Open p5pRT opened 10 years ago
Using strawberryperl portable under a simplified Chinese env.(CP936) Found perl can't read pinyin chars properly from a terminal.
Example:
perl -ne "print" nǐtàiyánsù n t iy ns
Chinese characters are OK. Reading from a file using redirection is also OK. Only terminal plus pinyin will get wrong.
Can anyone familiar with CP936 reproduce this?
The RT System itself - Status changed from 'new' to 'open'
I'm trying to understand this report. I am not familiar with CP936\, but I looked it up\, and it is a one and two byte encoding. Perl supports internally only single byte encodings\, plus\, starting in 5.20\, UTF-8. So this encoding shouldn't be expected to work in Perl. What one is supposed to do is to use the Encode module to translate the encoding into Perl's internal form on input\, and transform back on output. An example I found is http://www.perlmonks.org/?node_id=537416
I'll see what I can find out tonight. Can you please provide the output of the following in the meantime?
chcp & perl -MWin32 -MWin32::Console -E"say for Win32::GetACP()\, Win32::GetOEMCP()\, Win32::Console->new(STD_INPUT_HANDLE)->InputCP()\, Win32::Console->new(STD_OUTPUT_HANDLE)->OutputCP();"
I haven't found anything that helps you. Still waiting on your feedback.
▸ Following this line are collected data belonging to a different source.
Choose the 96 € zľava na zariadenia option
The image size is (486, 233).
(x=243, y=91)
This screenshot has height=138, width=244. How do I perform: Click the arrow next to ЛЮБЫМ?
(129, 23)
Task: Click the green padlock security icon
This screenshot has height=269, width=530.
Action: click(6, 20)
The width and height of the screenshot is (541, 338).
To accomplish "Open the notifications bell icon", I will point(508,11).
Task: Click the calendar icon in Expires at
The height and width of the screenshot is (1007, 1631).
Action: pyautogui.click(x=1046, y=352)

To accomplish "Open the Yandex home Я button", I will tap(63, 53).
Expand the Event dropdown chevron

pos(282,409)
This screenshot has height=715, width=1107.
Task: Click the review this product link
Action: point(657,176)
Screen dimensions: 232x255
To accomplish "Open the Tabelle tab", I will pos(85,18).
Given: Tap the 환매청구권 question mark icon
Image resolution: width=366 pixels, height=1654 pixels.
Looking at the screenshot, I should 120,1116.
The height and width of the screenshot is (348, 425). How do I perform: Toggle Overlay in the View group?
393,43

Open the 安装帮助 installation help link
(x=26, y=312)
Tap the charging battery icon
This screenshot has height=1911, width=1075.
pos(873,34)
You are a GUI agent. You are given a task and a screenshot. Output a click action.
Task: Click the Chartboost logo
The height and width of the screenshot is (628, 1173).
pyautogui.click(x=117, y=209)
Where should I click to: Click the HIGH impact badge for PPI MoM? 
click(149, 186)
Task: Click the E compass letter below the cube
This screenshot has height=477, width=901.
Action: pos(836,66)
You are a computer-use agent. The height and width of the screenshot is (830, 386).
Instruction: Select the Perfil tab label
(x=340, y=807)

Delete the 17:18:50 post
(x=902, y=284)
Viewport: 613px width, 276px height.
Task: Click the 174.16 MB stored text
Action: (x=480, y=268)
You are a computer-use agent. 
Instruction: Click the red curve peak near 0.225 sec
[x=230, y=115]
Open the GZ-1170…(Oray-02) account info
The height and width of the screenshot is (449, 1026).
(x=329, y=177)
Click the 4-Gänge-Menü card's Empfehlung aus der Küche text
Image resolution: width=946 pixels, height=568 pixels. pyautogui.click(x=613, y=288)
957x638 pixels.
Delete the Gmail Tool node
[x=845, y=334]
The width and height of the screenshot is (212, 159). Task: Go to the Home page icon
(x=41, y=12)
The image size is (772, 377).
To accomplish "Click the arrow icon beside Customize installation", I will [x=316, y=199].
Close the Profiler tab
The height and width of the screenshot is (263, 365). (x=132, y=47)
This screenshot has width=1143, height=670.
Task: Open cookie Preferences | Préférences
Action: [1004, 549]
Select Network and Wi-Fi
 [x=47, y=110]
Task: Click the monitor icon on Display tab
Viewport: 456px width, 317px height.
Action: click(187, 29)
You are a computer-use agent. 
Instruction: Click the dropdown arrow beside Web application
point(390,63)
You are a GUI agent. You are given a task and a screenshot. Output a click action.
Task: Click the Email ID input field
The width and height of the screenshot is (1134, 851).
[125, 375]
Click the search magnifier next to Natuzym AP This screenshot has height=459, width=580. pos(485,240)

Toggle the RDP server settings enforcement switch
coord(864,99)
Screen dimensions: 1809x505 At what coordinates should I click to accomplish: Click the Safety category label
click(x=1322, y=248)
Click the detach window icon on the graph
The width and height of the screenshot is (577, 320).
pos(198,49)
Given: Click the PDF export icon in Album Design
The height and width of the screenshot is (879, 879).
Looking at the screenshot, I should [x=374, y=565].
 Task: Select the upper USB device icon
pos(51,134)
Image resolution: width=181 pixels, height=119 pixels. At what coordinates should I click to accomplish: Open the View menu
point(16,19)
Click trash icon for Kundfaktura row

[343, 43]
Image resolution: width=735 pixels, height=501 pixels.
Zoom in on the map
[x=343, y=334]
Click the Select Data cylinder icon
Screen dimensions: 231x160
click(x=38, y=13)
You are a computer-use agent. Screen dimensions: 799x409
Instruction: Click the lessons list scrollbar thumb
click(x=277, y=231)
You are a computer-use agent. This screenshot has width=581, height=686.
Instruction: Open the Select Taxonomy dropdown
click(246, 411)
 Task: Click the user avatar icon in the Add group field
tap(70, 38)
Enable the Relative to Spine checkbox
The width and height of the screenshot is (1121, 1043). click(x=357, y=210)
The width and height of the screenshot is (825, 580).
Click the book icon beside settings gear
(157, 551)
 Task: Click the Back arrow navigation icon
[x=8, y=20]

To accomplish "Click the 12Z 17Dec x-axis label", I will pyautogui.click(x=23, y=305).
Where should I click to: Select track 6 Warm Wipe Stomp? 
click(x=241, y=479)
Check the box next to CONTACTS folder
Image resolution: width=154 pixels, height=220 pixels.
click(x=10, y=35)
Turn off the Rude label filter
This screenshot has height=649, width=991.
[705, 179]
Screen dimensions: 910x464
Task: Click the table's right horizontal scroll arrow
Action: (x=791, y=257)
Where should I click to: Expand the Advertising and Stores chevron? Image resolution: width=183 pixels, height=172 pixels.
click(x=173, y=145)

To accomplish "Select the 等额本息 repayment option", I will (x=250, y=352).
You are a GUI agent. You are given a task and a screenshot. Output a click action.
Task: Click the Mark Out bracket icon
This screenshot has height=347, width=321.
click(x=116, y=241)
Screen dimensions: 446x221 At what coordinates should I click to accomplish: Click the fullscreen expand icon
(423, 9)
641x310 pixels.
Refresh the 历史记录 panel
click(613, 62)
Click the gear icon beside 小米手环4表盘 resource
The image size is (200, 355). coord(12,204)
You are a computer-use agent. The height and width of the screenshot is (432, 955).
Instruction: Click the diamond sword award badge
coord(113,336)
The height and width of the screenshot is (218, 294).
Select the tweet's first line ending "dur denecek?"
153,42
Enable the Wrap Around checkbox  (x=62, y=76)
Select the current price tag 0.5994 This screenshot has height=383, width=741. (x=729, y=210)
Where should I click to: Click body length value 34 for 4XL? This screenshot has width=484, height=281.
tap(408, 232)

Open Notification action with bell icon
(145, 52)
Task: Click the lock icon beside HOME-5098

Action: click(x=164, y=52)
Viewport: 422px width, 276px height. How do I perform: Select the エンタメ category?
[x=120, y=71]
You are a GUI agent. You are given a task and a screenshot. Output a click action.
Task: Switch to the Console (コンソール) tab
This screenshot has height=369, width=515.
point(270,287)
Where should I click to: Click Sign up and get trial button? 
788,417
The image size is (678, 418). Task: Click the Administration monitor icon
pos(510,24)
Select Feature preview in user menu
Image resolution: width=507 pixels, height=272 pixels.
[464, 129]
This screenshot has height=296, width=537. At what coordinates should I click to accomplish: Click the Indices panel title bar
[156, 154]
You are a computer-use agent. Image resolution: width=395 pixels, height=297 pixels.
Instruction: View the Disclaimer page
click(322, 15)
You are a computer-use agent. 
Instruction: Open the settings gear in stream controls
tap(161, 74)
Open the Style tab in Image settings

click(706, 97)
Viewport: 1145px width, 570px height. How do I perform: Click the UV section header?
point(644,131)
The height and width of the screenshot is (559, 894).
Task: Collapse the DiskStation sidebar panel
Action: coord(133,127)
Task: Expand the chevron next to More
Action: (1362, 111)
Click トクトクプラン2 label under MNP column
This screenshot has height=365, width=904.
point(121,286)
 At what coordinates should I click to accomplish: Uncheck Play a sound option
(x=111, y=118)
Would also like to see the output of perl -ne"printf qq{%v02X\n}\, $_" for that same input.
活动代码页: 936 936 936 936 936
活动代码页: 936 936 936 936 936
On Sun Mar 16 00:41:07 2014\, ntysdd@gmail.com wrote:
Using strawberryperl portable under a simplified Chinese env.(CP936) Found perl can't read pinyin chars properly from a terminal.
Example:
perl -ne "print" nǐtàiyánsù n t iy ns
Chinese characters are OK. Reading from a file using redirection is also OK. Only terminal plus pinyin will get wrong.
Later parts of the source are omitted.